The list of artists is impressive: Paul Gauguin, Henri Matisse, Claude Monet, Pablo Picasso. But rather than originating from a museum brochure advertising a modern art exhibition, the name registry comes from the Rotterdam police website.
Works from these masters and others were stolen on Monday night out of the Dutch city's Kunsthal museum in one of the most dramatic art heists Europe has seen in recent years. A total of seven paintings disappeared in the theft, with pieces by Lucian Freud and Meyer de Haan missing as well.
Kunsthal director Emily Ansenk told Dutch daily NRC Handelsblad on Tuesday that she was "speechless," adding: "This is the worst thing that can ever happen to a museum director."
Both the police and the museum, which is celebrating its 20th birthday this year, declined to put a value on the lost paintings. But given the artists involved, it is likely to be substantial. Dutch art historian Jhim Lamoree told Dutch broadcaster RTL that the value of the artworks could be as high as 100 million.
Stolen for Ransom?
Experts, however, believe that it will be next to impossible for the thieves to sell the works. Job Ubbens, director of the Christie's auction house in Amsterdam, told Dutch newswire ANP that the burglary is "very stupid" if the thieves hoped to turn the art into money. He suggested that the likeliest scenario is that they were stolen to later demand ransom money for them.
The theft is believed to have taken place between 3:00 a.m. and 4:00 a.m. and appears to have been well-planned. Police on Tuesday were still in the process of looking for clues and analyzing footage from the museum's video surveillance system. The Kunsthal, designed by influential architect Rem Koolhaas, does not have its own collection. The current exhibition is made up of works from the privately owned Triton Foundation collection, and opened just last week.
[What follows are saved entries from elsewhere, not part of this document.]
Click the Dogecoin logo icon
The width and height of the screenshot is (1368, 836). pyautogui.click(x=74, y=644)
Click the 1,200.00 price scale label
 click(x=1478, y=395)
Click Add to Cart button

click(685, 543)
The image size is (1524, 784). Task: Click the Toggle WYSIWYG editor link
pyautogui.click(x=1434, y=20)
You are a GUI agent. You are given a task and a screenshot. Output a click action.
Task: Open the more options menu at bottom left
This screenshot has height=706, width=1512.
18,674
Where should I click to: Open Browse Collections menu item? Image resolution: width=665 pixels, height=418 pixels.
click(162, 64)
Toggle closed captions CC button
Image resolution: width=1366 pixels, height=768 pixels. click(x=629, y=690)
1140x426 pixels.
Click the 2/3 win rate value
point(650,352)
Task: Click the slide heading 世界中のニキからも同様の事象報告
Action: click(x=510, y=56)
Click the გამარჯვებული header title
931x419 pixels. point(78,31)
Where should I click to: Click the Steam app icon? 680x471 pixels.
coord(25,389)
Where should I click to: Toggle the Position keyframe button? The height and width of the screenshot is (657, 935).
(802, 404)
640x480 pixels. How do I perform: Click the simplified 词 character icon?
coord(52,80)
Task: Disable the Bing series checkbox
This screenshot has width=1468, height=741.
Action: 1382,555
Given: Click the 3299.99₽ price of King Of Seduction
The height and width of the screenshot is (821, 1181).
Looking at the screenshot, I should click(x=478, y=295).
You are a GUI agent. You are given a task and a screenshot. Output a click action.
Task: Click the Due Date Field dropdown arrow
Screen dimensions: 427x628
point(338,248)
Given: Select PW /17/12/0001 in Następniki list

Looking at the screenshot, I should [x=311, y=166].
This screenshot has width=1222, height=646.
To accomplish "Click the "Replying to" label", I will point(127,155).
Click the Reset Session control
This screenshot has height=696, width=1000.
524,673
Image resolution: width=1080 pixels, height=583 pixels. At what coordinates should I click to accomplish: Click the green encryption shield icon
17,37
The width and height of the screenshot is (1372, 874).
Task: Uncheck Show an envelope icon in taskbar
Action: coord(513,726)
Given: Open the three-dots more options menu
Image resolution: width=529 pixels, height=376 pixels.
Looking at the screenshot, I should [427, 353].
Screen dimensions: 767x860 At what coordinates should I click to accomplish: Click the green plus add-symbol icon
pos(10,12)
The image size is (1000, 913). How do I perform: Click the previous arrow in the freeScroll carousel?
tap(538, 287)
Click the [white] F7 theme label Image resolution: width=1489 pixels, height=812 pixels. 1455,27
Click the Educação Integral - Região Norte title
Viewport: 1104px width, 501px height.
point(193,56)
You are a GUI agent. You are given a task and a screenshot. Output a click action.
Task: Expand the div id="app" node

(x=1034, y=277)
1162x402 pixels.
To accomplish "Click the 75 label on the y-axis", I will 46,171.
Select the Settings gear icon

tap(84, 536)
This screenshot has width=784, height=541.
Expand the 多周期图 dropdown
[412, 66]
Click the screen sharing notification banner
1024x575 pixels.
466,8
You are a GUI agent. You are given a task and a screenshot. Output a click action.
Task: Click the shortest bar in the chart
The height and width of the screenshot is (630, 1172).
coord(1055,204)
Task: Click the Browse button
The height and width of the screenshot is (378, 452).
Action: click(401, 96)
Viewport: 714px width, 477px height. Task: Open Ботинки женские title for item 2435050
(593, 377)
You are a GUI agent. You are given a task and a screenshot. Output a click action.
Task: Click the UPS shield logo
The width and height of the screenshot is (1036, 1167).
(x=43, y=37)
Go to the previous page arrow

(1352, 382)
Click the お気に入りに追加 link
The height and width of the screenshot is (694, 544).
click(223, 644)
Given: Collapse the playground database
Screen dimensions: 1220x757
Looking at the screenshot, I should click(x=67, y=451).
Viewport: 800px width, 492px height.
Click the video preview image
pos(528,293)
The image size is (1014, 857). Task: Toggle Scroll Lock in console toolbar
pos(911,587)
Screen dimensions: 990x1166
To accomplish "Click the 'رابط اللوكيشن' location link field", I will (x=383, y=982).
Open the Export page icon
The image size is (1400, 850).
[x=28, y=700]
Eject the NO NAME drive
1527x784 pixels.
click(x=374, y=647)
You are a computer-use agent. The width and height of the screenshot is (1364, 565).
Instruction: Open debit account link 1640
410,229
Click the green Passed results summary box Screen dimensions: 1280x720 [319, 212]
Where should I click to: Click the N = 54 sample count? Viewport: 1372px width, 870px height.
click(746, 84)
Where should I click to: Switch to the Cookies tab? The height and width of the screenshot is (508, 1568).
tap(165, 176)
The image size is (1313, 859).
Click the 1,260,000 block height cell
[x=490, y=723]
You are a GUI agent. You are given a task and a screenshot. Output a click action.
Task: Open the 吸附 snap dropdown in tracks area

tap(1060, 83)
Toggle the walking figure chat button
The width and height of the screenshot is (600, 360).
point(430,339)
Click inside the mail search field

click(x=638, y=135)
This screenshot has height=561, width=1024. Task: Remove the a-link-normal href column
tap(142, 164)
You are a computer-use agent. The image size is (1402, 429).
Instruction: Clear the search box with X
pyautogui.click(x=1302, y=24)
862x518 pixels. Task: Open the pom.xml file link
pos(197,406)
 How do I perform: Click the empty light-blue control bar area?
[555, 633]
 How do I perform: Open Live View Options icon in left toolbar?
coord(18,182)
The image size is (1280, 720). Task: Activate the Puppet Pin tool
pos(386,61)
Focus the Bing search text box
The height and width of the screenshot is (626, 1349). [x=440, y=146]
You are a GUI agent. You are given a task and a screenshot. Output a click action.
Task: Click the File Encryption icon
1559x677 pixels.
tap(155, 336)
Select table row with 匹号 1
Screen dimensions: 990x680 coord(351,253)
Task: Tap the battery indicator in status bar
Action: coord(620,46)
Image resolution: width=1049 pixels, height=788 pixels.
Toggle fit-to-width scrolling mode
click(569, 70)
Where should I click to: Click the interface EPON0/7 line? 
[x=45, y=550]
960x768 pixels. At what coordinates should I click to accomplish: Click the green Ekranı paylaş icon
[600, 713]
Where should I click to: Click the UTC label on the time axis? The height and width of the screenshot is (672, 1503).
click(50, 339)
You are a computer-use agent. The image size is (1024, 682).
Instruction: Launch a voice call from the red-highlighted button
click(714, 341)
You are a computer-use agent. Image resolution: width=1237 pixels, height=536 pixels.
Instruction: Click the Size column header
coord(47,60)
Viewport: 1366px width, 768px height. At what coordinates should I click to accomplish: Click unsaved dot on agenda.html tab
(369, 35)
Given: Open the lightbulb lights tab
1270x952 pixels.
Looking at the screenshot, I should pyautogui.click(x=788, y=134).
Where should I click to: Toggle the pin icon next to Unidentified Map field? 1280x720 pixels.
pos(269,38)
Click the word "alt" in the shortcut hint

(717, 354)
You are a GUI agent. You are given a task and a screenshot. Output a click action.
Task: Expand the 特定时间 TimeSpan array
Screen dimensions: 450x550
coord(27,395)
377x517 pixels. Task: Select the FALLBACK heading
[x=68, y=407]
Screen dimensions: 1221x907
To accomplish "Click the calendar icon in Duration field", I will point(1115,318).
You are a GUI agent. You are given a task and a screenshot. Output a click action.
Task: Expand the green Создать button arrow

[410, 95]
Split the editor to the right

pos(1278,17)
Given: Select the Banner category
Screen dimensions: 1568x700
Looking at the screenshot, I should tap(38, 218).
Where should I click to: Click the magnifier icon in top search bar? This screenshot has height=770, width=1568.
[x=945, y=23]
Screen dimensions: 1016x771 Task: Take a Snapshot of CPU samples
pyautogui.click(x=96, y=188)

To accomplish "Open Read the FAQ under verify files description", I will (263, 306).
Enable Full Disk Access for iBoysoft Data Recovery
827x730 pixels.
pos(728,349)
According to the police and media reports, the list of stolen paintings includes Pablo Picasso's "Tête d'Arlequin," Henri Matisse's "la Liseuse en Blanc et Jaune," Claude Monet's "Waterloo Bridge, London" and "Charing Cross Bridge, London," Paul Gauguin's "Femme devant une fenêtre ouverte, dite la Fiancée," Meyer de Haan's "Autoportrait," and Lucian Freud's "Woman with Eyes Closed."